I have noticed yet another Facebook trend in which a photo appears in my feed (usually of someone’s children/spouse/partner/friends/various family members/holiday/dessert) and beneath it is a message stating ‘So blessed to have these wonderful [moments/children/pets/family members/friends/carrot cakes]’.
Here is my issue with these posts. By stating that the individual posting is ‘blessed’, or even ‘feels blessed’ (which I guess would be similar to stating ‘I feel like it’s raining’, in the hopes someone will confirm the beginnings of rain drops), this individual is suggesting others are not blessed. Being blessed implies that you have had something special and holy conferred upon you. It implies that others are not blessed, and therefore [your deity of choice] doesn’t care if the other person has lovely memories/children/family/carrot cake. That perhaps [deity of choice] just doesn’t like those other schmucks, and if they’ve got a crappy life unworthy of Facebook, then so be it. Screw em.
But, I don’t think this is the true sentiment of the ‘I am so blessed’ posters. I think what these people mean to say is that they are ‘thankful’ for their carrot cake memories.
So, what does any of this have to do with writing?
It has to do with feeling ‘blessed’ versus ‘thankful’ about writing.

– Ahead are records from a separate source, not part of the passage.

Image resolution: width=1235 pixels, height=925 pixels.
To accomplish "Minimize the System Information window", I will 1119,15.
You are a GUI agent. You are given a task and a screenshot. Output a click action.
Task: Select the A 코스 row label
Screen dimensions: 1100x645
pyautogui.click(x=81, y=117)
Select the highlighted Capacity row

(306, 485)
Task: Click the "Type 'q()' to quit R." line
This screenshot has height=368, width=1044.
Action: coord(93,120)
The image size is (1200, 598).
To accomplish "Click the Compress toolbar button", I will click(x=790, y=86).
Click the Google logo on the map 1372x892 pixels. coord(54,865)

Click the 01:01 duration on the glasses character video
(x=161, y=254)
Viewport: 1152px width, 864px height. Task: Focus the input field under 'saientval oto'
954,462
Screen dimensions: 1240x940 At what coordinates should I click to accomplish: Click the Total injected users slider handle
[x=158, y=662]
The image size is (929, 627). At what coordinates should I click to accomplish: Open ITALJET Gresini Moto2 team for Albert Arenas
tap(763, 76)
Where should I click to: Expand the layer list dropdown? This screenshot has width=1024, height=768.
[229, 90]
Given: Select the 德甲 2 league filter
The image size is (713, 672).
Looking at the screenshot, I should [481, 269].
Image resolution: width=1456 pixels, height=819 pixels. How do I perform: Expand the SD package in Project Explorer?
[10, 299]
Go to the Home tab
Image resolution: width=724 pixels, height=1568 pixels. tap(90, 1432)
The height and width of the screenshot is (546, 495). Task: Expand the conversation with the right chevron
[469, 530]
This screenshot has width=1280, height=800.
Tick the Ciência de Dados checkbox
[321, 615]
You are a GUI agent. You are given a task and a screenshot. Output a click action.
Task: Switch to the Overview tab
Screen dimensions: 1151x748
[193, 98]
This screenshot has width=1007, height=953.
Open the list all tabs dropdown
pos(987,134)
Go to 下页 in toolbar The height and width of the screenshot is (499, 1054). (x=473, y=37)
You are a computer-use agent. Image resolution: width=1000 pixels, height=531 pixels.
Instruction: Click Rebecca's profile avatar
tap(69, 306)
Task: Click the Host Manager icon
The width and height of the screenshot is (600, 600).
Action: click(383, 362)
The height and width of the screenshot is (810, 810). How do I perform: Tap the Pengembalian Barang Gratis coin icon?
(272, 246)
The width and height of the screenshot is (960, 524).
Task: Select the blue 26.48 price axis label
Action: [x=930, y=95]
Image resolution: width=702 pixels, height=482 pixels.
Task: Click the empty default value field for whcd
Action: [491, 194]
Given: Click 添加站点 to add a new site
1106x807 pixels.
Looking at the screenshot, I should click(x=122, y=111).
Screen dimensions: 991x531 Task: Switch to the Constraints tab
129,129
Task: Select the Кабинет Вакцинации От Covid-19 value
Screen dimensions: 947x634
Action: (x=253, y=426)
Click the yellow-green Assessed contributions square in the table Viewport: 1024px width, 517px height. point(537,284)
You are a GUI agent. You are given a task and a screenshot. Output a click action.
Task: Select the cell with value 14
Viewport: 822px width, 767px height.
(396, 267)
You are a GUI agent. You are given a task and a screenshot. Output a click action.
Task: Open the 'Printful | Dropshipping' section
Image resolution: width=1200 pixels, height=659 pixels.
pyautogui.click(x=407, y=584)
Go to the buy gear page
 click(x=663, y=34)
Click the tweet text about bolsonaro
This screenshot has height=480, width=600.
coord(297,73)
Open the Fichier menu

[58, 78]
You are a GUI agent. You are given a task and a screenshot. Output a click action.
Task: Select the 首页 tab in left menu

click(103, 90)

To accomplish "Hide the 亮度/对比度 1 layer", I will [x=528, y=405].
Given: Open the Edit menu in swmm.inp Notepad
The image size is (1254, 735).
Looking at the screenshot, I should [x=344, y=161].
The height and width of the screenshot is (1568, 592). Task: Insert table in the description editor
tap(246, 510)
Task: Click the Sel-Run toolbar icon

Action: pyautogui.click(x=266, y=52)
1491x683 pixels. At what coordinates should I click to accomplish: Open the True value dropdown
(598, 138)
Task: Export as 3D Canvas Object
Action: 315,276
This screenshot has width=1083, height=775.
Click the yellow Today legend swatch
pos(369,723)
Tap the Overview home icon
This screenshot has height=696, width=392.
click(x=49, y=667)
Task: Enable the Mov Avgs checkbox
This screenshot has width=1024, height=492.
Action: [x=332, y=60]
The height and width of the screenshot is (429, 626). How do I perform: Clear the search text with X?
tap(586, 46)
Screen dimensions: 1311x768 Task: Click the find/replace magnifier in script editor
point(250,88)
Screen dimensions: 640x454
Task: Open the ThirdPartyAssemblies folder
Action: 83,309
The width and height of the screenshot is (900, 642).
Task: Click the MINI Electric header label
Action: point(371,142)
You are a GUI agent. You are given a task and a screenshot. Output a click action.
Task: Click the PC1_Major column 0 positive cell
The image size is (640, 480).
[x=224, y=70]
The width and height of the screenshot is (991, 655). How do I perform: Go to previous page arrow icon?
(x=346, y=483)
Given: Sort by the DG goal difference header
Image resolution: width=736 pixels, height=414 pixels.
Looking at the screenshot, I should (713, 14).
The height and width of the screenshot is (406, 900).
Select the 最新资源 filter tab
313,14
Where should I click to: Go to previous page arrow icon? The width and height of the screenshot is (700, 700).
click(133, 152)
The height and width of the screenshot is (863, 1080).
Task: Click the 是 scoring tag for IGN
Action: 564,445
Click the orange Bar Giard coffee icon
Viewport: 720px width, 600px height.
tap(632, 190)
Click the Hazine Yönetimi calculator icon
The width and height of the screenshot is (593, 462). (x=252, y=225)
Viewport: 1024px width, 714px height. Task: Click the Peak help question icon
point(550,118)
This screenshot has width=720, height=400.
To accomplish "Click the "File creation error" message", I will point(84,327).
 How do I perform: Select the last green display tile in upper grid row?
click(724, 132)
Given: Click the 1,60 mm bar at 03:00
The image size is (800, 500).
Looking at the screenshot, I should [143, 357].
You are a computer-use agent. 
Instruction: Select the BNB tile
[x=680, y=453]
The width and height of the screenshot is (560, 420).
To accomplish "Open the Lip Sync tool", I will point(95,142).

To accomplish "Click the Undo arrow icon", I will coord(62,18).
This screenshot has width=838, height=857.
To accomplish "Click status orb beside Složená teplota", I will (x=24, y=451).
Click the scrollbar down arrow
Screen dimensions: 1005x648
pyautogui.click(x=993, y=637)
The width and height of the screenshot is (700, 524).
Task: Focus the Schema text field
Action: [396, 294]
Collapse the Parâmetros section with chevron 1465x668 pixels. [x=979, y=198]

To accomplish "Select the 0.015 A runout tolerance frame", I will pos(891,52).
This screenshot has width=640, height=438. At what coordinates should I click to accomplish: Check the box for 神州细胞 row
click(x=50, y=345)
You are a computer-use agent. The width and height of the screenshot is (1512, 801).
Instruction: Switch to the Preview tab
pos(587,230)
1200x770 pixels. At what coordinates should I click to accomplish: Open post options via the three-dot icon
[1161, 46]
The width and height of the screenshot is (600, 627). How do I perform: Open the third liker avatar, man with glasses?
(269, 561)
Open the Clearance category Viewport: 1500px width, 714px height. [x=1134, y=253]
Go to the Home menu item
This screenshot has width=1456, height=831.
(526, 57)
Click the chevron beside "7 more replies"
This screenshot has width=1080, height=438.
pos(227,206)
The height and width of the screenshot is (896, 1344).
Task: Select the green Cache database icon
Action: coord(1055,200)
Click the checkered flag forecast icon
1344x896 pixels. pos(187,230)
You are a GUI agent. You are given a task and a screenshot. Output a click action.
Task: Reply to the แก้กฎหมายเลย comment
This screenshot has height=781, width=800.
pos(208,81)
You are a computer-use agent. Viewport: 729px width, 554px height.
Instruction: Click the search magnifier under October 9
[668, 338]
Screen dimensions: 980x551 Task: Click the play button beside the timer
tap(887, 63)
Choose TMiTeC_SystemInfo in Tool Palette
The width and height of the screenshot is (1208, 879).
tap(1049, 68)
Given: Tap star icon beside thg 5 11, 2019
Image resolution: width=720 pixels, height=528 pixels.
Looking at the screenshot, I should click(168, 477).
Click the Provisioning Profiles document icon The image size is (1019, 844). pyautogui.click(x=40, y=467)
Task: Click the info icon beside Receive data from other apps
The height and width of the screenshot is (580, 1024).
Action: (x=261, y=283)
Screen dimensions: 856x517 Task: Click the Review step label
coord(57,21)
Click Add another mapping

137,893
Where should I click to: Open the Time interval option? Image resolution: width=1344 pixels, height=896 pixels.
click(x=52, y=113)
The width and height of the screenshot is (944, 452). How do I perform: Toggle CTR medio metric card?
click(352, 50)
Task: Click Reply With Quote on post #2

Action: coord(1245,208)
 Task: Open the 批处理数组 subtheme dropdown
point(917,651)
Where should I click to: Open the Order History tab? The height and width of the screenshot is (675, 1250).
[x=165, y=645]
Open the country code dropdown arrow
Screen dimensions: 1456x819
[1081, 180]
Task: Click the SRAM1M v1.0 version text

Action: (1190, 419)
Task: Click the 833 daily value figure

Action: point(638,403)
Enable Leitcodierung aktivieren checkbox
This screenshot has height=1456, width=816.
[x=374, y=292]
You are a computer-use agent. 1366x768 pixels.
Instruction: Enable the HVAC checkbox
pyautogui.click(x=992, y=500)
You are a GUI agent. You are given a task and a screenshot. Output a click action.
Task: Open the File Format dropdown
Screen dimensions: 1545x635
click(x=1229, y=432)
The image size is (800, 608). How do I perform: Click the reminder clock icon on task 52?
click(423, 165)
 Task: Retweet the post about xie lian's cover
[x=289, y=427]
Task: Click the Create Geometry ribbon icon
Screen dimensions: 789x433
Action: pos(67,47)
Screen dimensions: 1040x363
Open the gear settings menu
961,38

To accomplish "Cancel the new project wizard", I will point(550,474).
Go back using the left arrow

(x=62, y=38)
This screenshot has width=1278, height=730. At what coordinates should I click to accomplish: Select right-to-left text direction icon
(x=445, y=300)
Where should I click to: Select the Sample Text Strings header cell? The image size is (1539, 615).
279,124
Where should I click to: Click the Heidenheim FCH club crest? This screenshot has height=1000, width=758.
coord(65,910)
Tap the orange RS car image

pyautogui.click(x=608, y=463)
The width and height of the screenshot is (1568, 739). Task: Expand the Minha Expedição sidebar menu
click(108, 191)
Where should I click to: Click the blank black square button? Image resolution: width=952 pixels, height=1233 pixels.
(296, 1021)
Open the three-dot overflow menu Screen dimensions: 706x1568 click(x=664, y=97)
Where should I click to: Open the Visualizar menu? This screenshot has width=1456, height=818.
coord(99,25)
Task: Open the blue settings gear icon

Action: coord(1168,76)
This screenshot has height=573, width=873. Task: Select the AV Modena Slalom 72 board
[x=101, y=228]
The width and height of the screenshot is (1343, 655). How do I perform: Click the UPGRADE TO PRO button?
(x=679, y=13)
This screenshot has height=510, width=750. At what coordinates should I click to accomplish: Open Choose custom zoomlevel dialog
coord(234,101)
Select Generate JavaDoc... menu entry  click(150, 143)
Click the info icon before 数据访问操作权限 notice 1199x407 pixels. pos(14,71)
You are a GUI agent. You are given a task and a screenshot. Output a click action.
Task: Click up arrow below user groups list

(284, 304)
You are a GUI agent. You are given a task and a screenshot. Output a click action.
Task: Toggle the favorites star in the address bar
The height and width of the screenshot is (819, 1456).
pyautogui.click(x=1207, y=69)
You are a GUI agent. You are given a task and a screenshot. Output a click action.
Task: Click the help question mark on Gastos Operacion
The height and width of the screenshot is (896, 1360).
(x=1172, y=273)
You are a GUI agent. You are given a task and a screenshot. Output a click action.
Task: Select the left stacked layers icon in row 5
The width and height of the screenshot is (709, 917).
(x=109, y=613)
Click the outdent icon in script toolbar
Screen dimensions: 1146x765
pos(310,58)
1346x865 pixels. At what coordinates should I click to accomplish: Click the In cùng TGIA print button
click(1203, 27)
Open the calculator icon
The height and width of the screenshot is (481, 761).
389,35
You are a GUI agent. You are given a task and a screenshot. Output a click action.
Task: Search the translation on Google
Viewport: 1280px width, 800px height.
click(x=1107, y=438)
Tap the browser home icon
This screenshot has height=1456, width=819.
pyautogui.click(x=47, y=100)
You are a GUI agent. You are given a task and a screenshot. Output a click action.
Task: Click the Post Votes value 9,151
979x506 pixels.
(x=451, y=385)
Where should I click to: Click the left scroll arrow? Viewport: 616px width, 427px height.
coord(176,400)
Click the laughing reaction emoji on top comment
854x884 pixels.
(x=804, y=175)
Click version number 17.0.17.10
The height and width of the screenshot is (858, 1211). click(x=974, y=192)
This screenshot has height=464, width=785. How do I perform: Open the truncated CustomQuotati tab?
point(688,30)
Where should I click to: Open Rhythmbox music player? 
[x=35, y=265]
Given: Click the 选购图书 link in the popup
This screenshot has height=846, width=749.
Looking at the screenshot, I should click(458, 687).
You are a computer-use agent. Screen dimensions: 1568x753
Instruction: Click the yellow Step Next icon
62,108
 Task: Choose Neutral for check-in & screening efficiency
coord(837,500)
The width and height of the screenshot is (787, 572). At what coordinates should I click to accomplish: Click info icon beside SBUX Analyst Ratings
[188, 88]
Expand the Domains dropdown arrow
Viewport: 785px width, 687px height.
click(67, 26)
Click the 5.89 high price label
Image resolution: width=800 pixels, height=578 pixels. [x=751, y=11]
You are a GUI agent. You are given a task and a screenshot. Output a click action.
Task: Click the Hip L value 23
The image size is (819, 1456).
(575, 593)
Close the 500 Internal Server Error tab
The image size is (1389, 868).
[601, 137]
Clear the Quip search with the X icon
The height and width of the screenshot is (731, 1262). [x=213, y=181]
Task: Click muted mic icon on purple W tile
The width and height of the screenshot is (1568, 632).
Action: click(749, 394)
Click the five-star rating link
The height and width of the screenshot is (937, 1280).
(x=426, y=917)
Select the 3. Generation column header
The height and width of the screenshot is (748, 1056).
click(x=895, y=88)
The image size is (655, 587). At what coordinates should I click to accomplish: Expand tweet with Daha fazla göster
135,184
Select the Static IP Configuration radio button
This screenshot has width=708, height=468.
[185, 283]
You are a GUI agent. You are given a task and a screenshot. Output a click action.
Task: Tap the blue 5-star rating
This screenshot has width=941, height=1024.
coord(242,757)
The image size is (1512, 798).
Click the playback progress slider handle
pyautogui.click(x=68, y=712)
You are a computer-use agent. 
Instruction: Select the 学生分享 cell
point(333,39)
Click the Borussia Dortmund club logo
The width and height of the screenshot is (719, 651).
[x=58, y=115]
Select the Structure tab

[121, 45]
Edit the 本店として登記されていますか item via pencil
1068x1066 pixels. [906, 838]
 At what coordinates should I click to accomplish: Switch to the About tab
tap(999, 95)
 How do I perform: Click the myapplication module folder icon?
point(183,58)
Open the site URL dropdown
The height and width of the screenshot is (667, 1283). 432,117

Recently I was having a discussion with a babble (the collective noun I believe should be used for a group of writers) of talented authors, who each bemoaned whether or not they were gifted enough to carry on writing. They wondered if they were ‘blessed’.
First, I should state that these individuals are not talented. They are excellent writers, but talent would suggest that writing ability is bestowed upon a person from on high. No, these writers have worked hard, studied their craft, followed a career path in literature, language and writing, and — most importantly — spent years practicing. They write: novels, short stories, essays, anything.
These individuals aren’t ‘blessed’; they’ve worked damn hard to appear talented. They are professionals, even if they don’t always get paid for what they do. So, in my not so humble opinion, they should not worry about talent but be thankful for the time, support, and education they have received.
This can apply to us all, whether you’ve put 10,000 hours into the craft or ten minutes. We should not worry about being ‘blessed’ but be ‘thankful’ for our time to write (even if it’s just in five minute bursts on the Tube), our literacy, and — most importantly — our desire to even write. Those should be what we focus on, and when that happens we’ll stop worrying about the creative writing gods.